The Architectural Failure: If the generated function contains a bug (e.g., adding taxes instead of subtracting discounts), Claude will look at the code, assume the logic is intentional, and write a test that perfectly validates the bug. The test will pass, and the bug will be silently deployed. This is a tautological test—it only proves the code does what the code currently does.

The Architectural Solution: Test against the Contract, not the Implementation.

You must instruct Claude to generate tests based on the API Contract (OpenAPI spec), the Business Requirements Document (BRD), or the Jira ticket acceptance criteria— never just the source code.

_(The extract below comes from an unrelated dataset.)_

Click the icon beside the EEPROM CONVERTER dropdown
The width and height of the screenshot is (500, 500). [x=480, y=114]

2. Agentic Test-Driven Development (TDD)

To avoid tautological tests, architects deploy a strict Agentic TDD workflow. Claude Code and multi-agent systems excel in this paradigm.

The Workflow:

  1. Phase 1 (The Test): You pass the Jira ticket or BRD to Claude and prompt: "Based on these requirements, write the unit tests for the authentication service. Do not write the implementation yet."

  2. Phase 2 (The Red State): You run the tests. They will fail because the code doesn't exist.

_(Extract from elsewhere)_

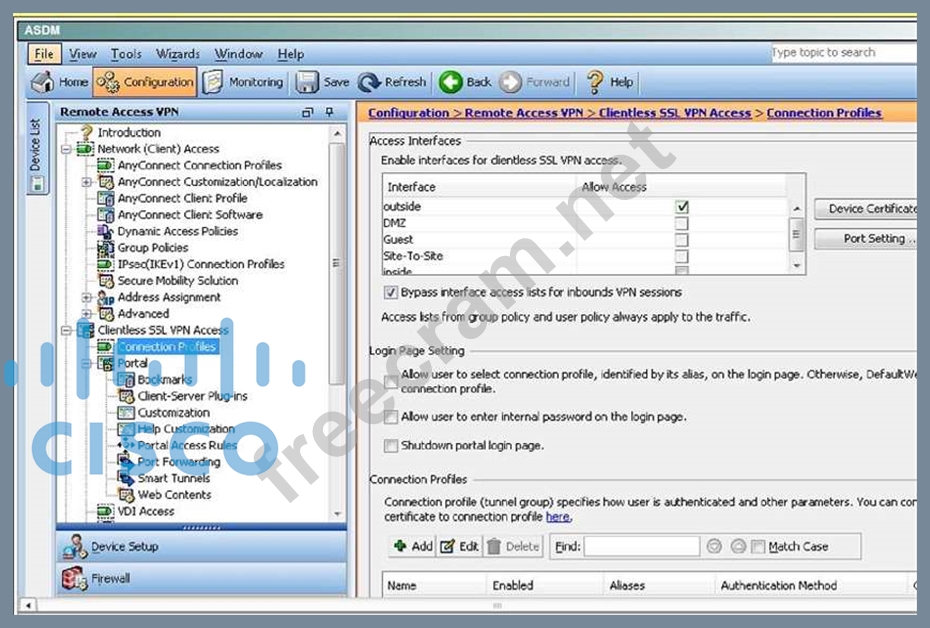Viewport: 930px width, 628px height.
Task: Click the Add connection profile button
Action: pos(412,546)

  3. Phase 3 (The Green State): You prompt the agent: "Write the implementation code to make these specific tests pass."

  4. Phase 4 (The Refactor): If the tests fail, the Validation-Retry Loop (from Module 4) catches the error trace and feeds it back to the agent to self-correct until the pipeline is green.

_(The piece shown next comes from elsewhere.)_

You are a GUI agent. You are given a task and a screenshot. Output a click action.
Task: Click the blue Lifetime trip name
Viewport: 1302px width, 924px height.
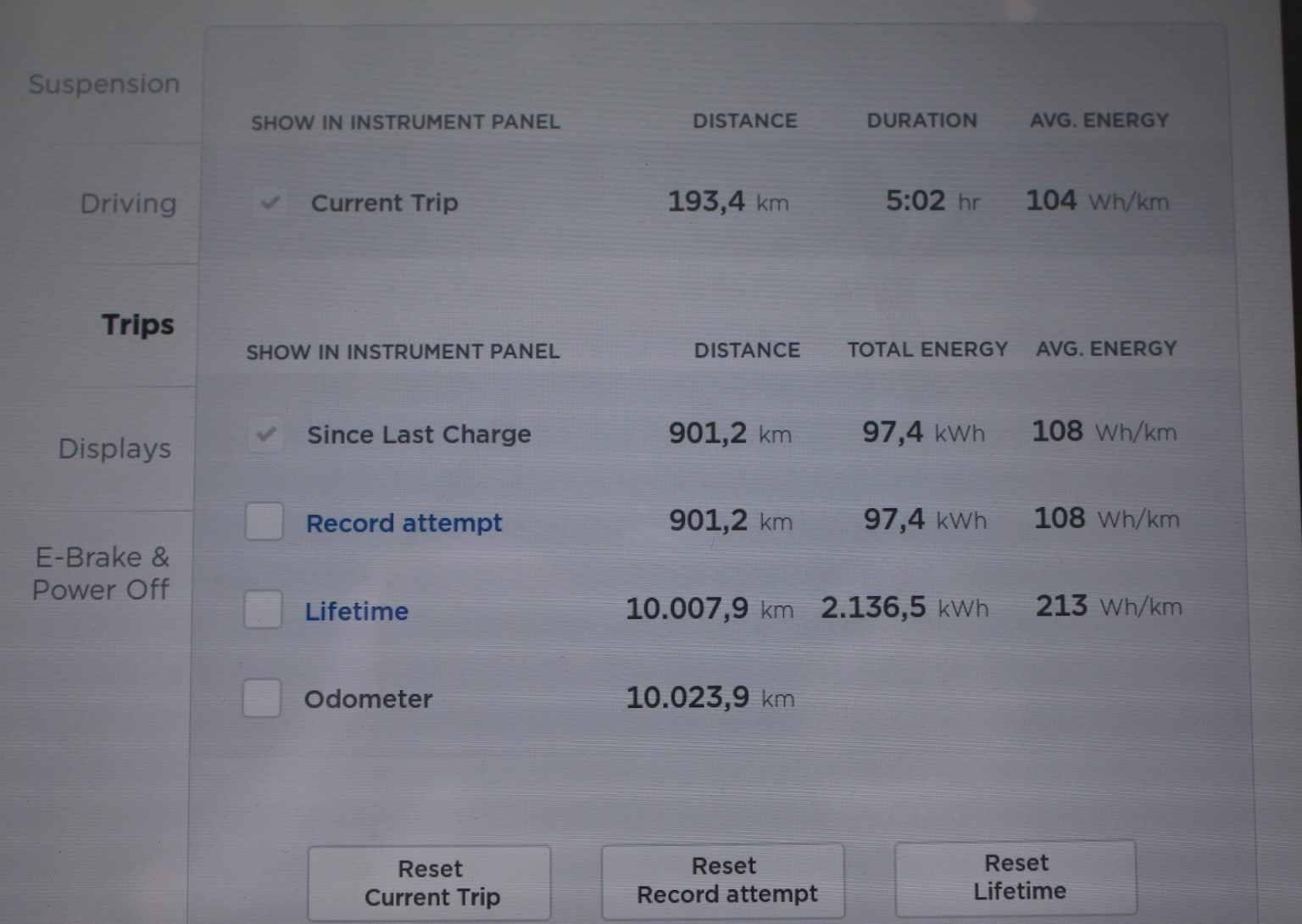pyautogui.click(x=356, y=611)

3. Unit Test Generation & Mocking Boundaries

Unit tests must be incredibly fast and completely isolated. An unconstrained LLM might write a unit test that attempts to make a live call to a production AWS S3 bucket.

Prompting Constraints for Unit Tests:

You must enforce strict mocking boundaries in your CLAUDE.md or System Prompt:

  • The "No Network" Rule: "Unit tests must be strictly isolated. You are forbidden from making live database queries, file system writes, or external HTTP requests."

  • Mocking Standards: "You must use our standard mocking libraries. For Node.js, usejest.mock(). For Python, use unittest.mock.patch. Mock all external Service and Repository layers when testing Controllers."

  • The AAA Pattern: "All generated tests must strictly follow the Arrange-Act-Assert structure with clear comments separating the phases."

4. Integration Test Generation Strategies

While unit tests isolate components, Integration Tests verify the "seams" between them (e.g., does the Controller correctly save to the Database?). Mocking is forbidden here; we want to test the real infrastructure logic.

Architectural Patterns for Integration Tests:

When generating integration tests, Claude must be aware of the testing environment's physical limits.

  • Ephemeral Environments: Instruct Claude to write setup and teardown hooks (beforeAll, afterEach) that initialize in-memory databases (like SQLite) or spin up Docker Testcontainers.

  • Constraint Example: "For integration tests, do not use mocks. Generate a test suite that connects to the test database URL provided in the.env.test file. Ensure you write an afterEach block to truncate all database tables to prevent state leakage between test runs."

5. Fuzzing and Edge Case Generation

Humans are notoriously bad at thinking of every possible way a user might break an input field. LLMs, having read millions of error logs and security exploits, are exceptionally good at generating malicious or unexpected inputs.

  • The Fuzzing Prompt: After generating the standard "Happy Path" tests, architects run a secondary generation pass.

  • "You are an adversarial QA Engineer. Review this API endpoint. Generate a suite of edge-case tests. Inject SQL injection payloads, extremely long strings, null values, negative integers, and invalid date formats to ensure the endpoint gracefully rejects them with a400 Bad Request." By separating the "Happy Path" generation from the "Adversarial" generation, you force the model's attention mechanism to focus entirely on breaking its own code, drastically increasing your pipeline's resilience.